Un plaidoyer des jeunes parlementaires

Un plaidoyer des jeunes parlementaires

La première session législative du Parlement Jeunesse débouche sur plusieurs recommandations

L’Association marocaine des jeunes parlementaires (AMJP) vient de dévoiler ses recommandations élaborées lors de la première session législative du Parlement Jeunesse du Maroc qui s’est tenue du 22 au 27 juillet 2019. Il s’agit d’une initiative qui a pour objectif de promouvoir l’implication des jeunes marocains en politique, mais aussi de partager avec le reste du Royaume le regard que porte la jeunesse sur des sujets qui la concernent tout particulièrement. Les recommandations présentées touchent plusieurs sujets couvrant les aspects politiques, économiques et du développement liés à différents niveaux national, régional et international, à travers quatre commissions : la première dédiée à la justice, la législation et les droits de l’Homme, la deuxième s’intéresse aux secteurs sociaux, la troisième se penche sur les finances et le développement économique et la dernière est consacrée aux affaires étrangères, la défense, les affaires islamiques et les Marocains résidant à l’étranger.
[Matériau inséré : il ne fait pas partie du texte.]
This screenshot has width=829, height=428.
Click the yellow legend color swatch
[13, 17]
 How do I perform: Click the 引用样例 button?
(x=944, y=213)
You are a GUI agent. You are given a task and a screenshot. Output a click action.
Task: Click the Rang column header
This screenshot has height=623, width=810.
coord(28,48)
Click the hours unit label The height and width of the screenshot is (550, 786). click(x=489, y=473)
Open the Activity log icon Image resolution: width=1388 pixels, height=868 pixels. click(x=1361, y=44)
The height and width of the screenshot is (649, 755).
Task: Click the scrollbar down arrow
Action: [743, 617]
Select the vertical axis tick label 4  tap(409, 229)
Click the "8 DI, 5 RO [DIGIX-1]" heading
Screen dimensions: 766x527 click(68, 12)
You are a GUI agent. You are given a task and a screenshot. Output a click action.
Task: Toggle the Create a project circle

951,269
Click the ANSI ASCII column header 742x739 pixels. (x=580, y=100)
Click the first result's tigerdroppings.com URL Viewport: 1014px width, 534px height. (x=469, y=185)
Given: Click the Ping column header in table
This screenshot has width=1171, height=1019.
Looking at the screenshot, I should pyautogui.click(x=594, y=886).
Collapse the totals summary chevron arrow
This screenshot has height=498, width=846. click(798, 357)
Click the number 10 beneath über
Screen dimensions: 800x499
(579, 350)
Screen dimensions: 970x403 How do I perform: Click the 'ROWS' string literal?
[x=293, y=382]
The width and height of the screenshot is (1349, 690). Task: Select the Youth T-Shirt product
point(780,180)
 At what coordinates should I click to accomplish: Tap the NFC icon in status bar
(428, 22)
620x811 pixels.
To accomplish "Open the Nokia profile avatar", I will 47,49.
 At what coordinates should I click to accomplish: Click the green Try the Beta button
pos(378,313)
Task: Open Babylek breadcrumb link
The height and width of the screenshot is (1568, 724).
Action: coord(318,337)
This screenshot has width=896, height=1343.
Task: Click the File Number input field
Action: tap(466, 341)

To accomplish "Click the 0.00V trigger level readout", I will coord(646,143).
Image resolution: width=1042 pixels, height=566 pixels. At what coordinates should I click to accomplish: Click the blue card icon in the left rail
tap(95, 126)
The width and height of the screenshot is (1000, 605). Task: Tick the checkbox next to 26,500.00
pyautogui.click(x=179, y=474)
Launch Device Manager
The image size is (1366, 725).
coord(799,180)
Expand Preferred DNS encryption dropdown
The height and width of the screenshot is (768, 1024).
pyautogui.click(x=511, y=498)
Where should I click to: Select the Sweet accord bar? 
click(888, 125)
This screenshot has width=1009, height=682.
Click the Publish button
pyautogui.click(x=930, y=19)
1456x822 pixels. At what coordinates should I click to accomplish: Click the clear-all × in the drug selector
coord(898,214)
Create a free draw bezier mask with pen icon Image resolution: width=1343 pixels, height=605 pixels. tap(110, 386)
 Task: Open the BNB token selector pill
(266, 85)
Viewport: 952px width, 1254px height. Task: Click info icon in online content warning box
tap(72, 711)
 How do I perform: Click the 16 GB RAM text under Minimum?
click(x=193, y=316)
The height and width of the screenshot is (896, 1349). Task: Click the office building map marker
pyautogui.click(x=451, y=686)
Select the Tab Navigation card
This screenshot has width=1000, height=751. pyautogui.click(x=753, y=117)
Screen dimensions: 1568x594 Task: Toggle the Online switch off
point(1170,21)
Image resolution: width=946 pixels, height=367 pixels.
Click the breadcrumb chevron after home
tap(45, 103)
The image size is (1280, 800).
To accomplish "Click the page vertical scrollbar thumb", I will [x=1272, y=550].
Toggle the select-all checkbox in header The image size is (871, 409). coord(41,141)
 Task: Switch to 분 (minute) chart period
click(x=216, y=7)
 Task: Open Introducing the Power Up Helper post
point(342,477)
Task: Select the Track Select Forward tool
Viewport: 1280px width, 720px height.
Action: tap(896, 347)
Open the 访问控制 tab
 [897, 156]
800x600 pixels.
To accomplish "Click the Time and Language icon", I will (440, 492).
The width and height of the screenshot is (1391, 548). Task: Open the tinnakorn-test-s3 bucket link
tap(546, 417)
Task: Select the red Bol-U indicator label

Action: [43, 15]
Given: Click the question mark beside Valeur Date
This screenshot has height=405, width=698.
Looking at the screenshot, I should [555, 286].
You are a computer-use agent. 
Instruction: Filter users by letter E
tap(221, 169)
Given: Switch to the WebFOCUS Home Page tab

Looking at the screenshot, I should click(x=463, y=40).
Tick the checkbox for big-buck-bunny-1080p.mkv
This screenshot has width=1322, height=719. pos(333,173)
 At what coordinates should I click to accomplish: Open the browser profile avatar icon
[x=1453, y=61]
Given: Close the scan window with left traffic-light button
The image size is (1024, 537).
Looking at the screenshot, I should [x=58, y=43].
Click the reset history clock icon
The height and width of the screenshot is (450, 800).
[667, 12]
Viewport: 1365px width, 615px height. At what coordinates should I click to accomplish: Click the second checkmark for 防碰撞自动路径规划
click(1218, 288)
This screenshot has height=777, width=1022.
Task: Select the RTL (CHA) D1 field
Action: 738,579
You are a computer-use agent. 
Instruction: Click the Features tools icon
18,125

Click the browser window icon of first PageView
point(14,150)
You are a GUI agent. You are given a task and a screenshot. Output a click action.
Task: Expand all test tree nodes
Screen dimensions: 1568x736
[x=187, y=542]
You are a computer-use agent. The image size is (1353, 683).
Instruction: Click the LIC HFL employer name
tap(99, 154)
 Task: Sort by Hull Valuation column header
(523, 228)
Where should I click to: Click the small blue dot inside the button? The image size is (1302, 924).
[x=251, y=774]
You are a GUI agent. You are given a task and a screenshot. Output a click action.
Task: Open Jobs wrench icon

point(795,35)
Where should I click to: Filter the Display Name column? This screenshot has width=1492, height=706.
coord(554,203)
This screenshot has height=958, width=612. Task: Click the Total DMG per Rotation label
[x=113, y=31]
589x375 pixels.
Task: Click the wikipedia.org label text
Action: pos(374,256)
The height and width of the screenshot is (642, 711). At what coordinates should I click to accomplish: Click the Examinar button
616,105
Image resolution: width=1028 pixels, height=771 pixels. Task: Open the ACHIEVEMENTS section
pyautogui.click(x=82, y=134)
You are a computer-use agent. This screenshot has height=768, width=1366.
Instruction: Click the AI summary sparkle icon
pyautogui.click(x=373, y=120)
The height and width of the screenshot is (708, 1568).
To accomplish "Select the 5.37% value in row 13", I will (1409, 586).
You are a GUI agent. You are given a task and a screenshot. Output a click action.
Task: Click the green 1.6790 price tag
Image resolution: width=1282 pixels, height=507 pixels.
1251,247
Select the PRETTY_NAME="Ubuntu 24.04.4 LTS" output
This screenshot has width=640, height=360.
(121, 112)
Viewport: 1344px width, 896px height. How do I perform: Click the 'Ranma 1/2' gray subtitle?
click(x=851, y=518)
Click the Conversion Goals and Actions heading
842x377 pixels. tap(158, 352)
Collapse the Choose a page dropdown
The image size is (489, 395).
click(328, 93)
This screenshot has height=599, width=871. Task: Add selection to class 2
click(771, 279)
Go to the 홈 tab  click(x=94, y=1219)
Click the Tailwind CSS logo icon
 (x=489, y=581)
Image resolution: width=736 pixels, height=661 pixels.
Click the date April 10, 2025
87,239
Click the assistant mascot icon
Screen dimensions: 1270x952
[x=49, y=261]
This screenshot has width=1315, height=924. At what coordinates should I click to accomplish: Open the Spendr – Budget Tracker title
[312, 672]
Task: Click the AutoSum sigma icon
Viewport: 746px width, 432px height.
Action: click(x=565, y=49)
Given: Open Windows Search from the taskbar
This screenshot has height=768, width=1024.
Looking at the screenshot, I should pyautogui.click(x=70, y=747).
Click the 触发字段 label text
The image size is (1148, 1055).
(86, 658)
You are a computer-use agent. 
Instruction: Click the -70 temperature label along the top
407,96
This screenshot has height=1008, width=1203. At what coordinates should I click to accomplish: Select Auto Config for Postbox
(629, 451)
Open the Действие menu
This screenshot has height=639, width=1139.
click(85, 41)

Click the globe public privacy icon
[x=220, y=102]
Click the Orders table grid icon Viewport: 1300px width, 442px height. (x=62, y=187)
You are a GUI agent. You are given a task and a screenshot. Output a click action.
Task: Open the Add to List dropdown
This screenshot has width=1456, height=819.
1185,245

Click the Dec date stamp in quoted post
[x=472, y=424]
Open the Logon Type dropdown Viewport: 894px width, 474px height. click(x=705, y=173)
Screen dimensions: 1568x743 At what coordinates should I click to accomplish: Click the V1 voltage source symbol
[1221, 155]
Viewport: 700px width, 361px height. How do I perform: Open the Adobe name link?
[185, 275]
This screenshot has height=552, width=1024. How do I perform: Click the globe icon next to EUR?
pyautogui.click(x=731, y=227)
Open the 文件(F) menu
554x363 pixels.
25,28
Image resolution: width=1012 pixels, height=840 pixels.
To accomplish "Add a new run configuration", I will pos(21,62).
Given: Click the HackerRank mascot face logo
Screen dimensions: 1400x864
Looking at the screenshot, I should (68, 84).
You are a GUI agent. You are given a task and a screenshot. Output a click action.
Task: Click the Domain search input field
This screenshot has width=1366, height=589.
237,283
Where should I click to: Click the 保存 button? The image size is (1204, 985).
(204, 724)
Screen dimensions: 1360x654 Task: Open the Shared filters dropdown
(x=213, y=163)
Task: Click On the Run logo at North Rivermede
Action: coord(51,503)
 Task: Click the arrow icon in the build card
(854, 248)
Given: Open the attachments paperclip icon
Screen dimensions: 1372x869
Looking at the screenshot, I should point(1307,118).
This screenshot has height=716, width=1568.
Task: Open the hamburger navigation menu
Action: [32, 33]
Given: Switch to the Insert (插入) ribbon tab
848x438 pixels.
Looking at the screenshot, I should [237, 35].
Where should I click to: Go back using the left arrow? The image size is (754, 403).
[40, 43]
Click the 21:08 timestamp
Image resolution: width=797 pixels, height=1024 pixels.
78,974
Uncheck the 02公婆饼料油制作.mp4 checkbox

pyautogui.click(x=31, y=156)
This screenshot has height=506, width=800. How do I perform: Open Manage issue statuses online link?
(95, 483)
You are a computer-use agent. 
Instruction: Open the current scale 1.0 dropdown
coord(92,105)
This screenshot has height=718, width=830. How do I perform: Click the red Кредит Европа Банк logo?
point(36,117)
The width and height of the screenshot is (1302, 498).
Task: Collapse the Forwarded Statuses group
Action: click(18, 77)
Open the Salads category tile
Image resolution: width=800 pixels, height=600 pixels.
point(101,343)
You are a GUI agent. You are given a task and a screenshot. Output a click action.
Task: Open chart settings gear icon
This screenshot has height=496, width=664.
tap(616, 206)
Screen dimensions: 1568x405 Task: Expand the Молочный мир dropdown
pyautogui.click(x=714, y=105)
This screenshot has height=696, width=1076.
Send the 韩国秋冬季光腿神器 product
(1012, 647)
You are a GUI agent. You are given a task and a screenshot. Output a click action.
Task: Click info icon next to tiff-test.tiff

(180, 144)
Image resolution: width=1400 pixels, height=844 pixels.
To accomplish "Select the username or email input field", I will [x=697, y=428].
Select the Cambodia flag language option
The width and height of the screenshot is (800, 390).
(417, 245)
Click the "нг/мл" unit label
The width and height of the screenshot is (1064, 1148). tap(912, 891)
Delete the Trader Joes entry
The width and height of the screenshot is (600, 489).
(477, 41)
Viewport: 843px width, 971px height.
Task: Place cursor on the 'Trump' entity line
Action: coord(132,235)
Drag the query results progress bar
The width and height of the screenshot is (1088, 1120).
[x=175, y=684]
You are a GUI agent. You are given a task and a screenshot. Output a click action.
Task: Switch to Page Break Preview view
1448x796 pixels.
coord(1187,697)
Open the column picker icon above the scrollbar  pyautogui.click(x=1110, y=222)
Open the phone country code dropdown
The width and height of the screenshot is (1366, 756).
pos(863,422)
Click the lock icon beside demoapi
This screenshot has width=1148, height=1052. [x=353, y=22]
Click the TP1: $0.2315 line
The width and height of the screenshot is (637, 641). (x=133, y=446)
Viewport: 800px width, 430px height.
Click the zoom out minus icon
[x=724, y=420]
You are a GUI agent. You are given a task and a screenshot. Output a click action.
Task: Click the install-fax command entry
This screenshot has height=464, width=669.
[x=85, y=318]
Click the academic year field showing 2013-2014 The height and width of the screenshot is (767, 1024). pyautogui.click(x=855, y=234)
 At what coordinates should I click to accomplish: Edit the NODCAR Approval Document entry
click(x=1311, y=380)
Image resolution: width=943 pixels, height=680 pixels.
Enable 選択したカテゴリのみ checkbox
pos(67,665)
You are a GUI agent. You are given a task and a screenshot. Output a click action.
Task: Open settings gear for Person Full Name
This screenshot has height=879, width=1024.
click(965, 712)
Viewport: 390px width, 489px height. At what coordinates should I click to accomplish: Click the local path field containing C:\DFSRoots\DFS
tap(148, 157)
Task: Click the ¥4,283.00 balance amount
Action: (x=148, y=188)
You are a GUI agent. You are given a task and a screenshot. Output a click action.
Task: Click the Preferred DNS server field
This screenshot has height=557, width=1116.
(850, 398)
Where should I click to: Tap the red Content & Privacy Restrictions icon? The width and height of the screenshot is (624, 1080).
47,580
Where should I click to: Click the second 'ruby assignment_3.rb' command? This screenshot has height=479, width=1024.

La première commission, elle, a examiné les questions du mariage précoce, du mariage forcé et de la médiation familiale. La deuxième commission dédiée aux secteurs sociaux a planché pour sa part sur une proposition d’une loi-cadre relative à l’éducation et à la formation afin d’intégrer les jeunes dans le marché du travail à travers la mise en œuvre des Hautes directives royales dans ce domaine. La commission a estimé qu’il existait toute une série d’entraves à l’intégration des jeunes dans le marché du travail liées principalement à la formation tout en soulignant l’absence de véritables mécanismes d’intégration des personnes à besoins spécifiques et des personnes libérées après avoir purgé une peine privative de liberté.

En conséquence, la commission a reconnu la nécessité d’élaborer une proposition de loi incluant : des règles spéciales pour l’orientation académique, qui imposent au ministère de tutelle de former des cadres pédagogiques et leur confier la tâche d’orienter les élèves à partir de l’enseignement collégial et de l’enseignement secondaire. Les travaux  de la commission des finances et du développement économique ont essentiellement porté sur l’étude de la loi n °86.12 sur les contrats de partenariat public-privé. Au niveau de la commission des affaires étrangères, de la défense, des affaires islamiques et des Marocains résidant à l’étranger, les travaux ont porté sur la coopération Sud-Sud, qui a constitué lors de ces dix dernières années un axe majeur de la diplomatie marocaine, en particulier avec les partenaires de notre pays en Afrique.